Many gifted kids are good at everything and interested in everything. With more than 3,500 colleges and an infinite number of college majors, decision-making may seem overwhelming.
Most gifted kids are very sensitive to family expectations. When children grow up hearing stories about a particular college, they may pick up the underlying message that they'll simply go to that same school and don't need to plan alternatives.
Believing that there is lots of time while they're young, many gifted kids avoid the topic for as long as possible. The decisions made in last-minute planning are not likely to be based on self-exploration.
Every student needs an optimal match between his needs and a college's offerings. Your gifted student -- who's good at and likes everything -- needs more time to plan this match, not less. Beyond the SAT and before the acceptance letter, college planning means learning about strengths, discovering talents and interests, exploring careers, understanding what colleges offer, and deciding how to match this unique mix with a college experience.
Middle School, and Starting High School
Seventh and Eighth Grades
This is the time to explore new activities. Your child should look for summer programs or clubs that will allow her to explore her interests and try out new activities. If the program costs too much, find out if scholarships are available. Some state advocacy groups offer scholarships for summer programs. Gifted seventh- and eighth- graders need time to learn about themselves, their strengths, and their favorite subjects and activities.
This is also a crucial time to acquire good study and time-management skills. While some courses from these early years will appear on the high-school transcript, the grades earned now will be far less important to colleges than the grades earned by junior year.

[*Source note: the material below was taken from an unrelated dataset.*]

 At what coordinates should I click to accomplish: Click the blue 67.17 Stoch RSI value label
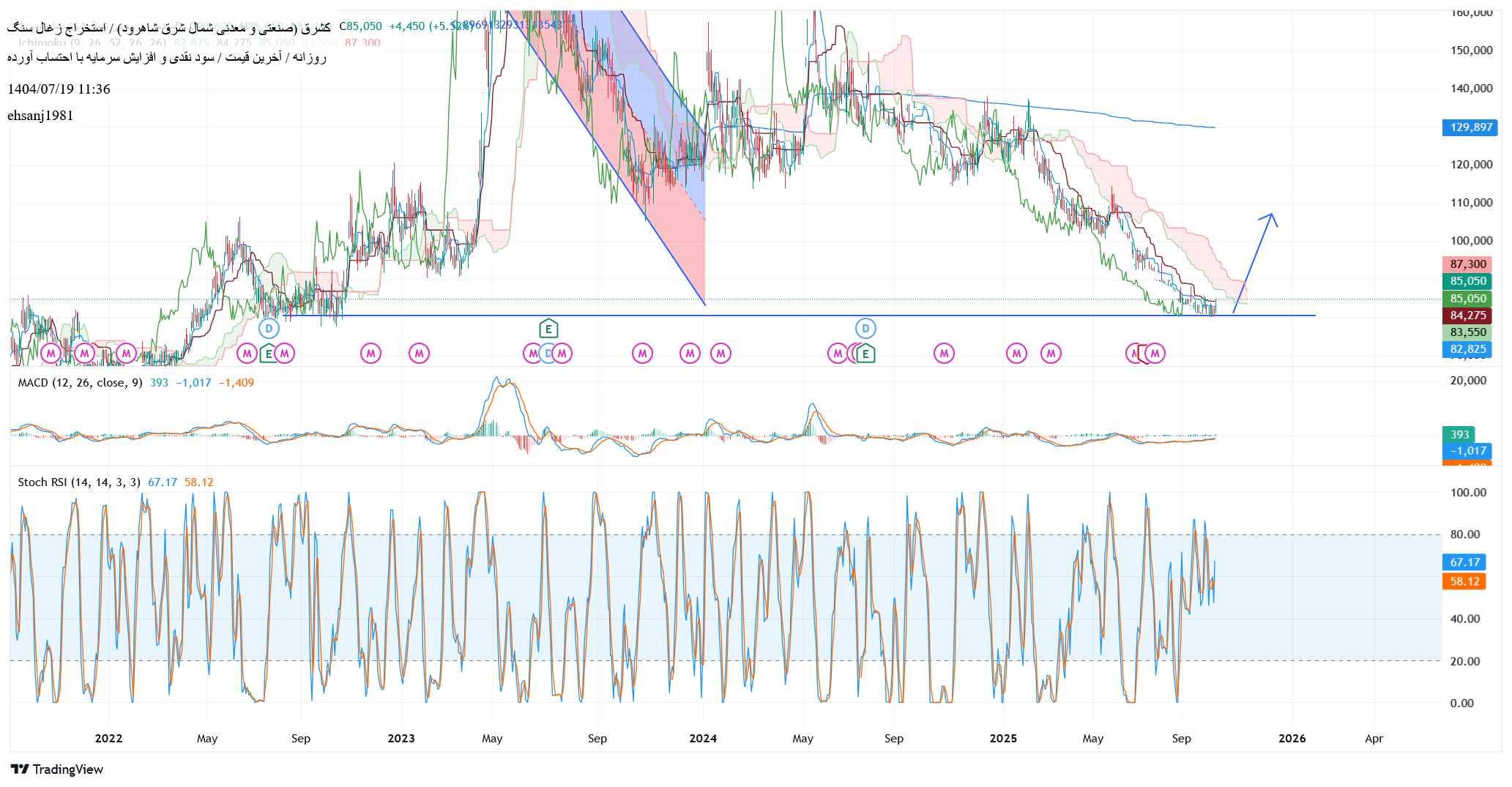(x=1464, y=562)
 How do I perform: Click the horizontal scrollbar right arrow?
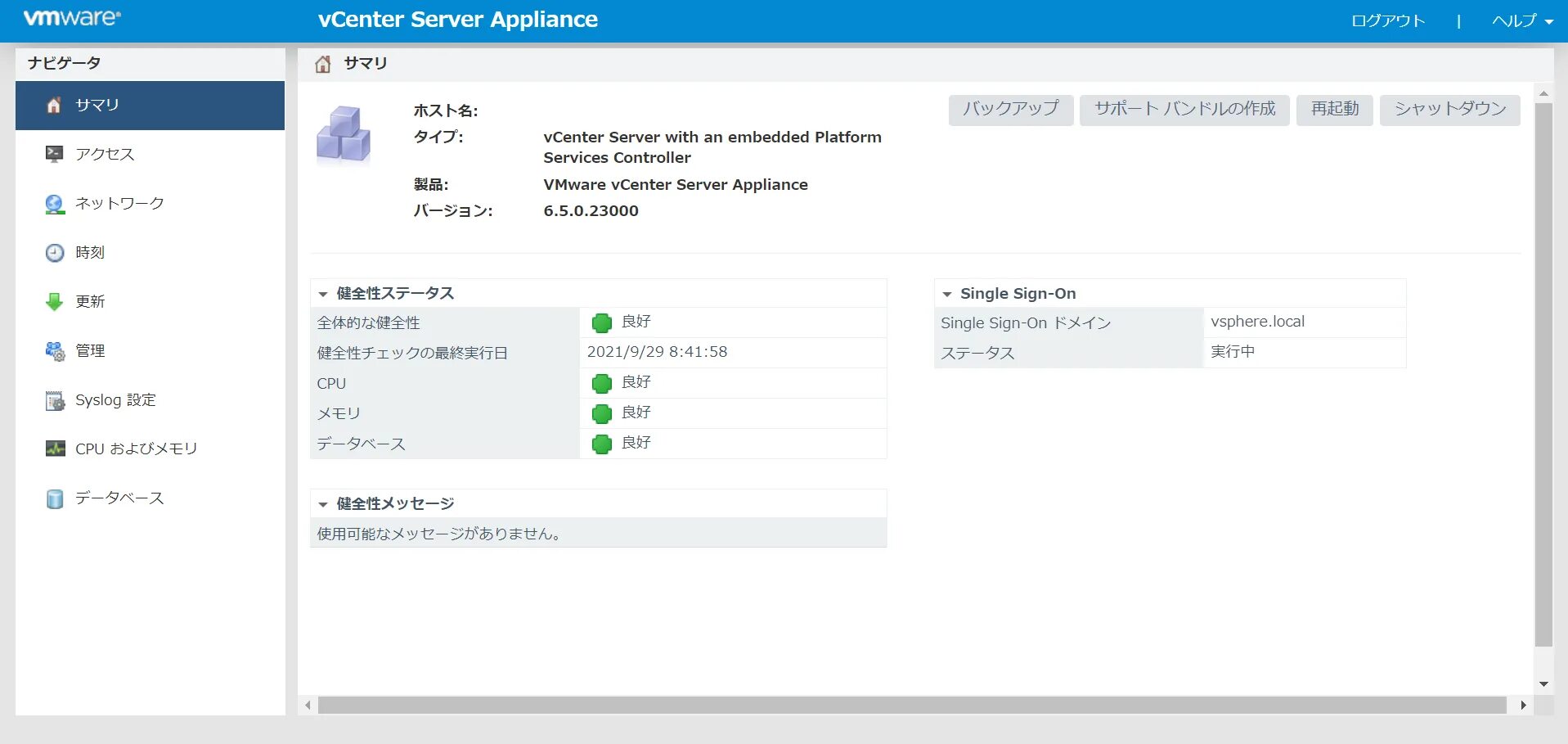pyautogui.click(x=1522, y=705)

Traps to Avoid for High School
Entering high school, your college-bound teen might be tempted to:
Focus on getting into college instead of on having the experiences she'll need to succeed once she's there. During high school, students are in the process of "becoming." Trying a variety of experiences and identifying interests and strengths is an important part of becoming an adult.

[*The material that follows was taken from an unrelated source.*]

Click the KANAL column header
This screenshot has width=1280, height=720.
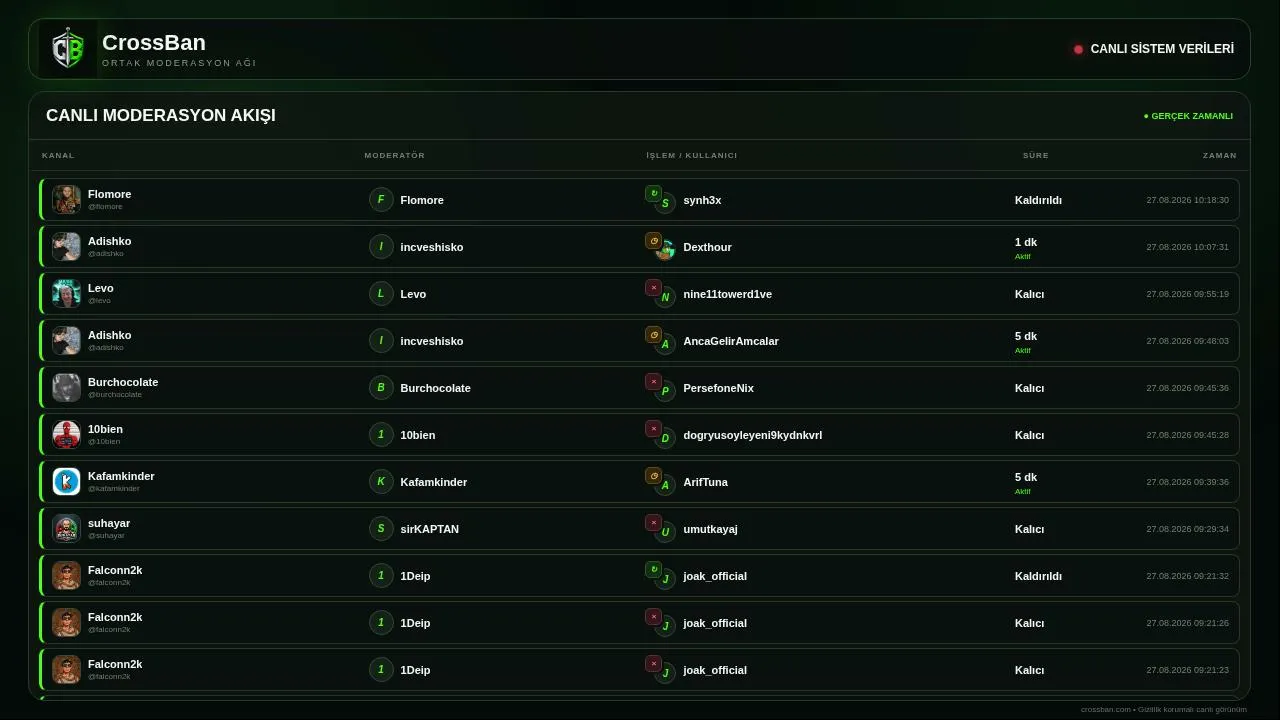click(58, 155)
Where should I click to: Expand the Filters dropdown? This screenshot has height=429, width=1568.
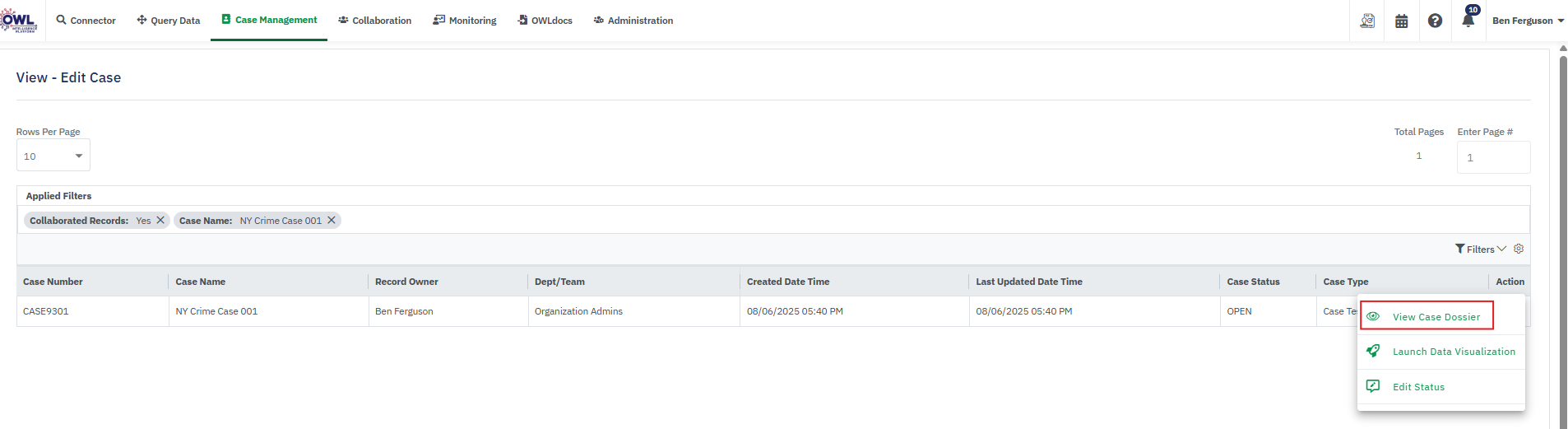pyautogui.click(x=1480, y=249)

Join extracurricular activities only to impress colleges instead of participating in activities that will help him grow as a person. It's true that colleges look at extracurricular activities. However, they really want to know who the applicant is, what activities he enjoys, and how he'll contribute to campus life.
Avoid rigorous courses because she might not get an A. Colleges need to know if students can succeed in college-level work. They would rather see a lower grade in a rigorous course like calculus than an A in a course like consumer math.